- Task set:
1. Please decide whether each statement agrees with the article below about the student voter registration drive: (a) the event was held on Sept. 26; (b) Brucionna Cook is a junior; (c) the club formed last winter. Answer yes or no for each, quoting the deciding words.
2. From the article below about the student voter registration drive, list every social issue that Collegiate for Change aims to respond to.
3. Carry the article below about the student voter registration drive forward from its final sentence.

Students from Friendship Collegiate Academy’s Collegiate for Change club held a voter registration event on Sept. 26 in Northeast, D.C. (Courtesy Photos By Friendship Collegiate Student Dezirae Gross)
By Donna Lewis Johnson
Special to the AFRO
With Election Day coming up on Nov. 3, a group of civic-minded high schoolers took to the streets of D.C. on Sept. 26 to register voters, hoping to boost voter participation in the national and local elections.
Brucionna Cook, a senior at Friendship Collegiate Academy in Northeast, joined her schoolmates in canvassing Minnesota Avenue N.E., sweetening the call to action with hot dogs, soda and chips.
“We set up a table of food and drinks in front of the school for the community,” Cook said.
Cook, 17, is a member of Friendship Collegiate Academy’s “Collegiate for Change” club that emerged this past summer in the wake of Black Lives Matter protests taking place across the nation.
“So many troubling things were happening in our community that our students needed and wanted a voice,” said Jazzmine Ellis, dean of students of Collegiate’s lower school, “So, we formed Collegiate for Change.”
The new student club aims to foster youth activism in response to urgent social issues, including policing in schools, voter suppression, and the coronavirus pandemic.

- Provided data:

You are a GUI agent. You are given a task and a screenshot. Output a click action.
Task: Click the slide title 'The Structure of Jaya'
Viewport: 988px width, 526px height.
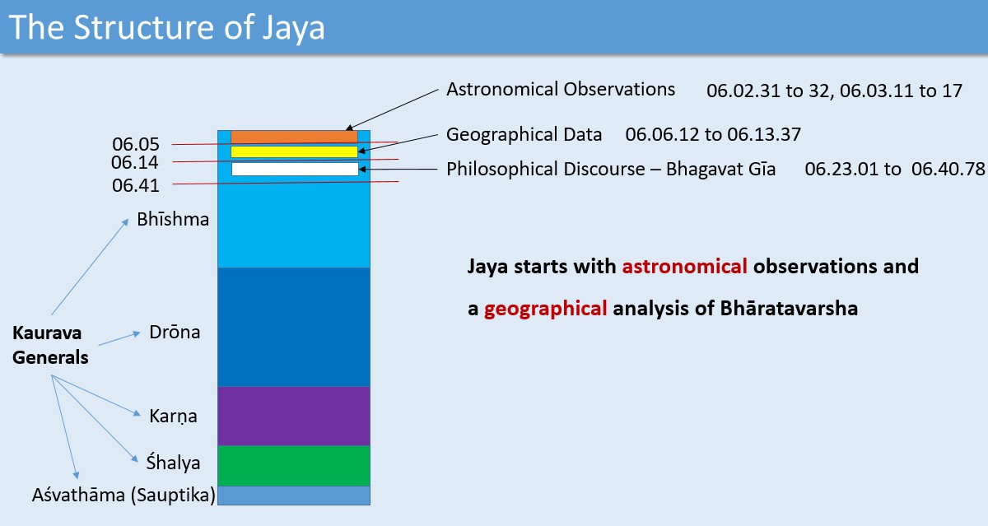(x=166, y=27)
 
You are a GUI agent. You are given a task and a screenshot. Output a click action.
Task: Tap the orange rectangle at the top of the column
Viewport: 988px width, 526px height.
(x=294, y=137)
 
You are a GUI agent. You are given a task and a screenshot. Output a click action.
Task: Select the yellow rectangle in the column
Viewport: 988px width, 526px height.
(x=294, y=151)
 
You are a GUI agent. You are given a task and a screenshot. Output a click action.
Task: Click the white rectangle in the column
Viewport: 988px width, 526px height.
(x=295, y=169)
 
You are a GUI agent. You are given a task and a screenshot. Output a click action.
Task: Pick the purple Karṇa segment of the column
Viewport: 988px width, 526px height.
(x=294, y=416)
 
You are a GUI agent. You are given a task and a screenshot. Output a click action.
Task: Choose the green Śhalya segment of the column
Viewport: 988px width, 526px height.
(x=294, y=466)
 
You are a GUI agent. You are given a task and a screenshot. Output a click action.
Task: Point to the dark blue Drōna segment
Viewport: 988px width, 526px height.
(x=294, y=327)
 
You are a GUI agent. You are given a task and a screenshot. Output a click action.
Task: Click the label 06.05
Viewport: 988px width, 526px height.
(x=135, y=144)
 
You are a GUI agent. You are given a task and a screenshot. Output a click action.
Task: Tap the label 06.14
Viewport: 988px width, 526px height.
(x=134, y=163)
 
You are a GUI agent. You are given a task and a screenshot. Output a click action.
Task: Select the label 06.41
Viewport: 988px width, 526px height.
(x=135, y=185)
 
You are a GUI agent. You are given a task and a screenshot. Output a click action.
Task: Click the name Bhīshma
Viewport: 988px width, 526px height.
(x=173, y=219)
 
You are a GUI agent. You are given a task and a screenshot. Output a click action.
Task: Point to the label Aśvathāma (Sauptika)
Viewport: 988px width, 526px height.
(x=124, y=496)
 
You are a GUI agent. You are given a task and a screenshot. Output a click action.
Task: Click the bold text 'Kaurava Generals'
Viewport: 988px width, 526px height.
(x=50, y=345)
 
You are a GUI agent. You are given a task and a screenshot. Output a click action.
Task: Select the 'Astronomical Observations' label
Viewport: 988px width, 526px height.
(x=561, y=89)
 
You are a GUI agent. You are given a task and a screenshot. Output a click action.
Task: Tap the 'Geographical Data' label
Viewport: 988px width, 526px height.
(x=524, y=134)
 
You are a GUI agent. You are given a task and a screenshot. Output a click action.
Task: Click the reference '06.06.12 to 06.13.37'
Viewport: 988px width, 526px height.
(x=713, y=134)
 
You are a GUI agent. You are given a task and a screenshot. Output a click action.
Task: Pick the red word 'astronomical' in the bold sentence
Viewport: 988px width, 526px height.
(x=684, y=267)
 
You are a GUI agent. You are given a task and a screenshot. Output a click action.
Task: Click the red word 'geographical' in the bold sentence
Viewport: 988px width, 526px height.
(x=546, y=308)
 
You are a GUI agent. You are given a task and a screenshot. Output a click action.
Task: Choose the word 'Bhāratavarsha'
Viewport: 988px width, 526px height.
(x=789, y=308)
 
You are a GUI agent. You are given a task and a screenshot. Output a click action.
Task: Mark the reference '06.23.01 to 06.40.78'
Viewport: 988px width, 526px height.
(x=895, y=169)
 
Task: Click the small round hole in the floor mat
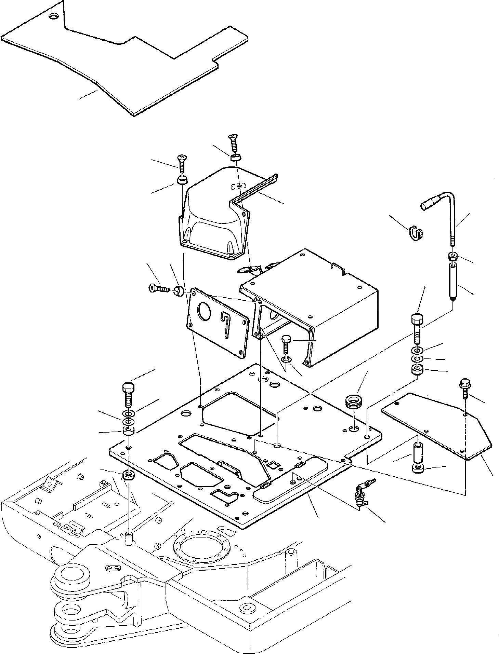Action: tap(54, 16)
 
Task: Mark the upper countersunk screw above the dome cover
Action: tap(233, 142)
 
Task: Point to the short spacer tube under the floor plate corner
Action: tap(417, 451)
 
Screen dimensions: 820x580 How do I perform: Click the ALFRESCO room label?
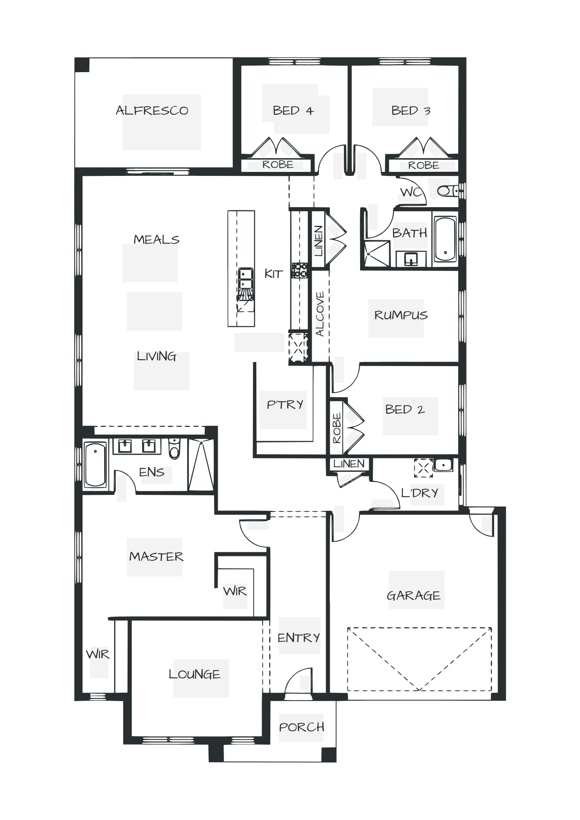(x=152, y=110)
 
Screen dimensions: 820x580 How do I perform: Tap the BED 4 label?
(x=293, y=111)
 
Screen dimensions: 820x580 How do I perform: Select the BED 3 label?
(x=410, y=110)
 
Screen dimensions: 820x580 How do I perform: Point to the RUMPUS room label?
(x=400, y=315)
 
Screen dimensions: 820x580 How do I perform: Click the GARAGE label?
(x=414, y=595)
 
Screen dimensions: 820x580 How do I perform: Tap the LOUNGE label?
(x=195, y=674)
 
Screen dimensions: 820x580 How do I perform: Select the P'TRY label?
(x=285, y=405)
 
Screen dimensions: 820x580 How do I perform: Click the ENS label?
(x=152, y=472)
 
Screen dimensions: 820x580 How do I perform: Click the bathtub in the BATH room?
(x=445, y=239)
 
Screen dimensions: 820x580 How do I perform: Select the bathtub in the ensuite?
(x=95, y=465)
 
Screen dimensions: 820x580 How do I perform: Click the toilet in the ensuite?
(x=175, y=449)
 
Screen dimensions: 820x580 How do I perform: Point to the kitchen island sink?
(x=246, y=278)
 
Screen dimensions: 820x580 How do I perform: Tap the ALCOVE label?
(x=320, y=314)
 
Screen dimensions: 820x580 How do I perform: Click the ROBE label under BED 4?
(x=278, y=165)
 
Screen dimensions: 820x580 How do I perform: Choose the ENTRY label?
(x=299, y=638)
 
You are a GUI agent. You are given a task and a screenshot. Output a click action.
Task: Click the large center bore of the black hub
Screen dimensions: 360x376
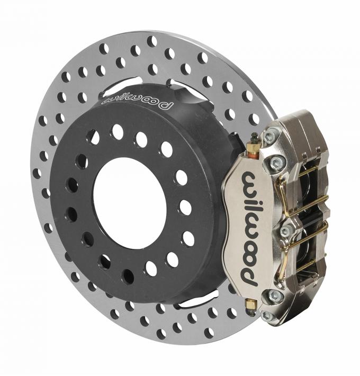click(130, 203)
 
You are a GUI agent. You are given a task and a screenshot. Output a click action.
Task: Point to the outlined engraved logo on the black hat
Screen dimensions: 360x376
click(137, 101)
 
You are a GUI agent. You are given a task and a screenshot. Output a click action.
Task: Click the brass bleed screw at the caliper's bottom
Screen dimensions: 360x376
click(251, 305)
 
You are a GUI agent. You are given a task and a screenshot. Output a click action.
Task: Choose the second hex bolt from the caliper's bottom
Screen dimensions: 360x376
click(272, 295)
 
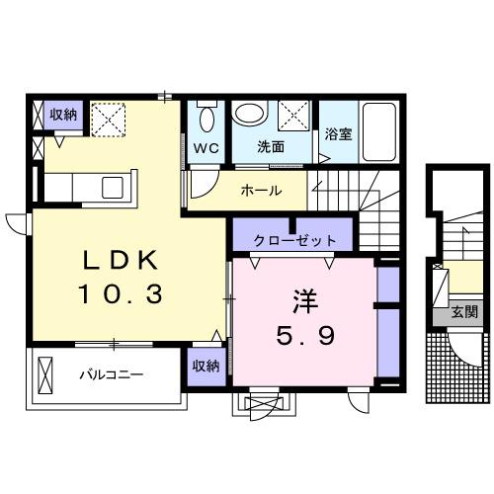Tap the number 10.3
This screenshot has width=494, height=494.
click(x=119, y=293)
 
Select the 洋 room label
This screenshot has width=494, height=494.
click(x=304, y=299)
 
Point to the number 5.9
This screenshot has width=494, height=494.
click(x=304, y=336)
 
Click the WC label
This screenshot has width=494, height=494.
click(x=206, y=147)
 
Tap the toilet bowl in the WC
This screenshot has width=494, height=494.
click(x=205, y=120)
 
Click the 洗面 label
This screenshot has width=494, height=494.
click(x=271, y=147)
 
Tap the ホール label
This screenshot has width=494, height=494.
click(x=262, y=191)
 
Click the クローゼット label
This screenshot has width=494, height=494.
click(x=294, y=239)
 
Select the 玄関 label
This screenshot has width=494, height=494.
click(x=464, y=313)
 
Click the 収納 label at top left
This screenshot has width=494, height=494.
click(x=63, y=115)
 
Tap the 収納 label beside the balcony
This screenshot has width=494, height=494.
click(x=206, y=366)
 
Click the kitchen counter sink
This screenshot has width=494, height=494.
click(x=113, y=186)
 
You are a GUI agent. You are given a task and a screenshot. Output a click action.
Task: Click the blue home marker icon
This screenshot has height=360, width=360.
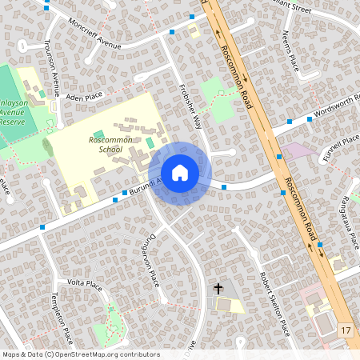click(x=180, y=173)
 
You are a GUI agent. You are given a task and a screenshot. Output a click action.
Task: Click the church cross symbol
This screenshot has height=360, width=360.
click(x=218, y=288)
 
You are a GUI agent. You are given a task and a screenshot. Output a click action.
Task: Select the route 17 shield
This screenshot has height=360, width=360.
click(x=346, y=330)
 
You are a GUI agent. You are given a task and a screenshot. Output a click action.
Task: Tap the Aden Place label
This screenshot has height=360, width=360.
click(x=86, y=96)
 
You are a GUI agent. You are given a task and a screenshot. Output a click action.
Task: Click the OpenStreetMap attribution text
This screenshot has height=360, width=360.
click(x=80, y=354)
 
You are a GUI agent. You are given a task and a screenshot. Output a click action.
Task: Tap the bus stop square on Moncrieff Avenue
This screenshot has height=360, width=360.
click(x=171, y=32)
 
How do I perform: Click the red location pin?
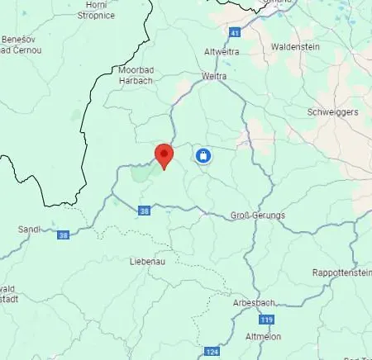[164, 155]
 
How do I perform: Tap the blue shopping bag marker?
[203, 155]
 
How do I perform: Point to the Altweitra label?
[222, 51]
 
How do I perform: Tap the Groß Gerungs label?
[257, 216]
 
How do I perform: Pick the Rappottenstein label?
[341, 272]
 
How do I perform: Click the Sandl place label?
[29, 229]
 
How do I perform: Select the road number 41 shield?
[235, 33]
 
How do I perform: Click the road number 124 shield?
[212, 351]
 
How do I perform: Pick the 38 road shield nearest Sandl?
[63, 235]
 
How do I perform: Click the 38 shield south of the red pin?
[145, 211]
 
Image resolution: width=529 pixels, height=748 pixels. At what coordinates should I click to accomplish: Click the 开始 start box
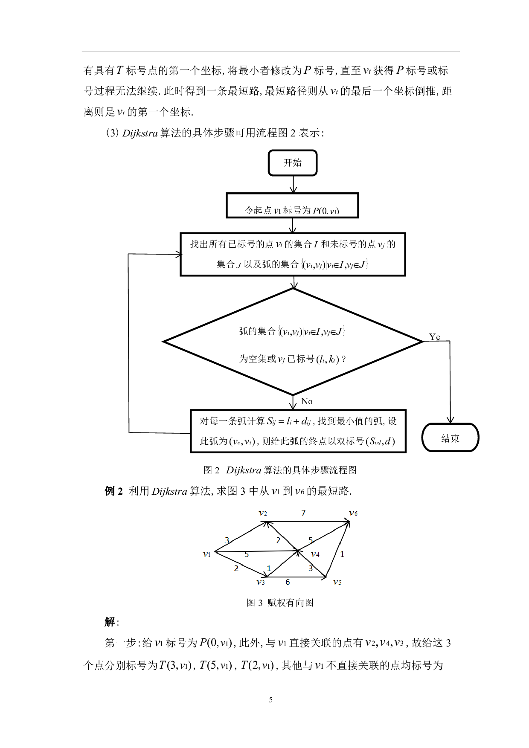pos(292,162)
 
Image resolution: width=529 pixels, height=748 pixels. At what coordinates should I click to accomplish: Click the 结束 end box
pos(450,438)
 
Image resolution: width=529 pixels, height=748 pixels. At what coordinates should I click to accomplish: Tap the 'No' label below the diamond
pos(307,401)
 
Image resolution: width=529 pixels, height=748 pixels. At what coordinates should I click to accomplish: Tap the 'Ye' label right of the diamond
pos(434,337)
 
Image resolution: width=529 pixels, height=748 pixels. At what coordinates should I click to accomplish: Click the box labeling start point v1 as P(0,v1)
pos(292,206)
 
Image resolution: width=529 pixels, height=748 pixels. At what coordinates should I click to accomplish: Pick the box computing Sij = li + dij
pos(298,431)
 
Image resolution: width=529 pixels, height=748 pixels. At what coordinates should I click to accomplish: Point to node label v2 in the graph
pos(263,513)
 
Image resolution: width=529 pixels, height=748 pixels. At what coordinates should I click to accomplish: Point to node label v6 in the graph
pos(353,513)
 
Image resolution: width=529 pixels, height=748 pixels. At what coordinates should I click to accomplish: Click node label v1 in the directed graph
pos(207,554)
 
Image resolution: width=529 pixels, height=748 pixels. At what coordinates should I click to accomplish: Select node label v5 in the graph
pos(337,582)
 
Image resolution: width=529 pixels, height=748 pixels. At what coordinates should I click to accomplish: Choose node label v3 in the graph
pos(261,582)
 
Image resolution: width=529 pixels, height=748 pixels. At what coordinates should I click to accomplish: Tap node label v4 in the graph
pos(315,554)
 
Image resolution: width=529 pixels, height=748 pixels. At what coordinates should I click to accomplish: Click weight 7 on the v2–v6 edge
pos(303,513)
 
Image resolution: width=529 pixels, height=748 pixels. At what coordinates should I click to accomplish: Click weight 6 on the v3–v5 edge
pos(288,582)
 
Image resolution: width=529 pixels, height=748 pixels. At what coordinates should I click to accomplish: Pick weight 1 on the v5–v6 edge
pos(342,554)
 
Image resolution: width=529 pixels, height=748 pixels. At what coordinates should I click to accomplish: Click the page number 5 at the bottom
pos(270,700)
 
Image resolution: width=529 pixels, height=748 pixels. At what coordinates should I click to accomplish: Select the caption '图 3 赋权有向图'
pos(280,603)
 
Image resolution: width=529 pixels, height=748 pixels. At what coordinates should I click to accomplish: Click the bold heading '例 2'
pos(113,491)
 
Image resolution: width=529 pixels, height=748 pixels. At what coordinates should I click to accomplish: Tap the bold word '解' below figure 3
pos(110,622)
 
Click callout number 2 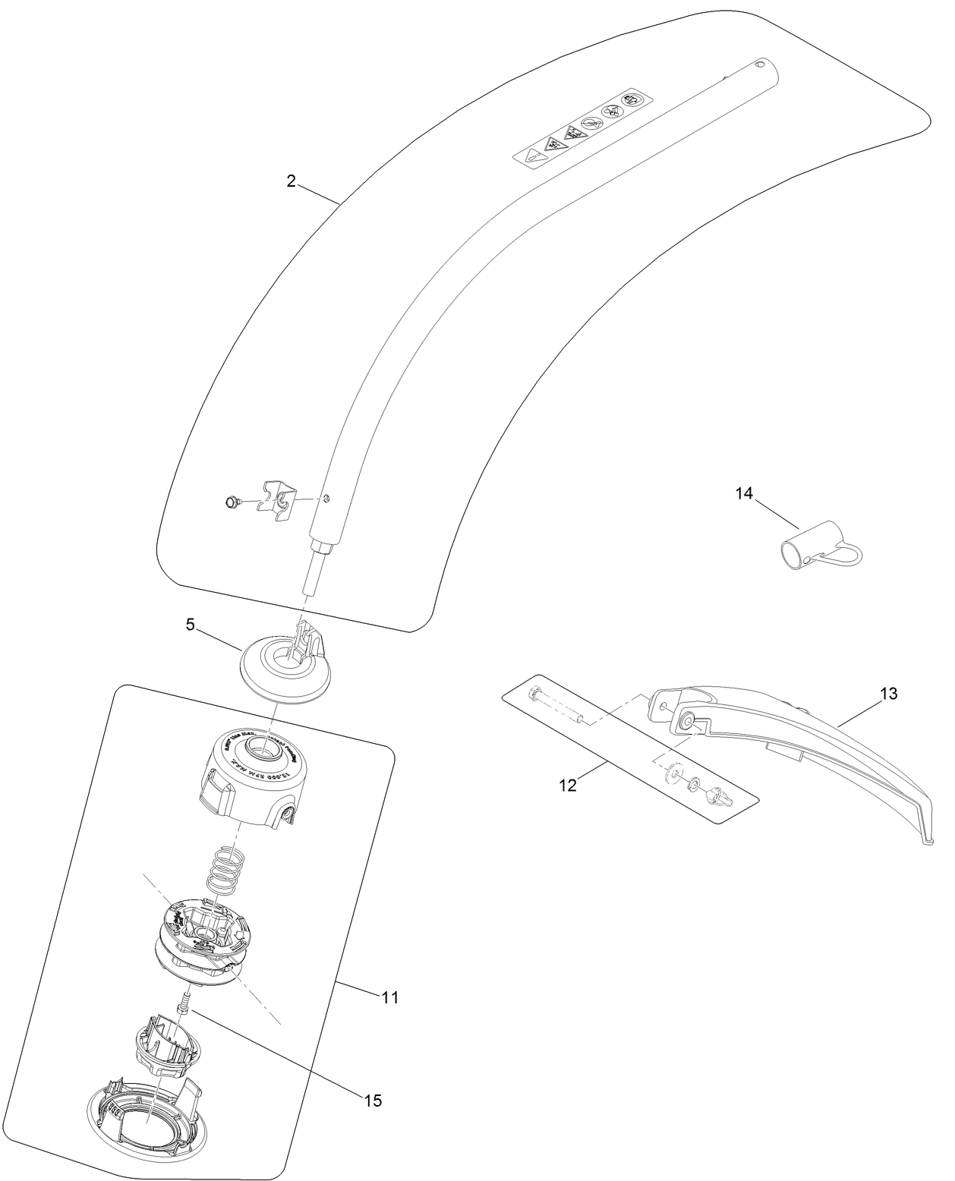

- List of answers:
1.
(a) Yes: "held a voter registration event on Sept. 26"
(b) No: "a senior at Friendship Collegiate Academy in Northeast"
(c) No: "emerged this past summer"

2.
policing in schools
voter suppression
the coronavirus pandemic

3.
“In July, we held a virtual open forum for students, their families and community members to discuss how to get students involved as participants and leaders in social justice causes,” explained Ellis. “A number of Black organizations joined the forum and gave their support, including representatives from Collegiate’s Alumni Association, Phi Beta Sigma fraternity, Delta Sigma Theta sorority and Howard University.”
Twelfth-grader Cook saw the opportunity to register local voters on the Saturday afternoon in early autumn as a chance to inspire positive, measurable change in her community. “I made a spot for everyone else who couldn’t go anywhere else to register,“ Cook said, explaining that not all voting-eligible D.C. residents have signed up to cast a vote on Election Day.
Some twenty or so students participated in Collegiate for Change’s first-ever voter registration drive, successfully signing up nearly ten D.C. voters or updating their vital information.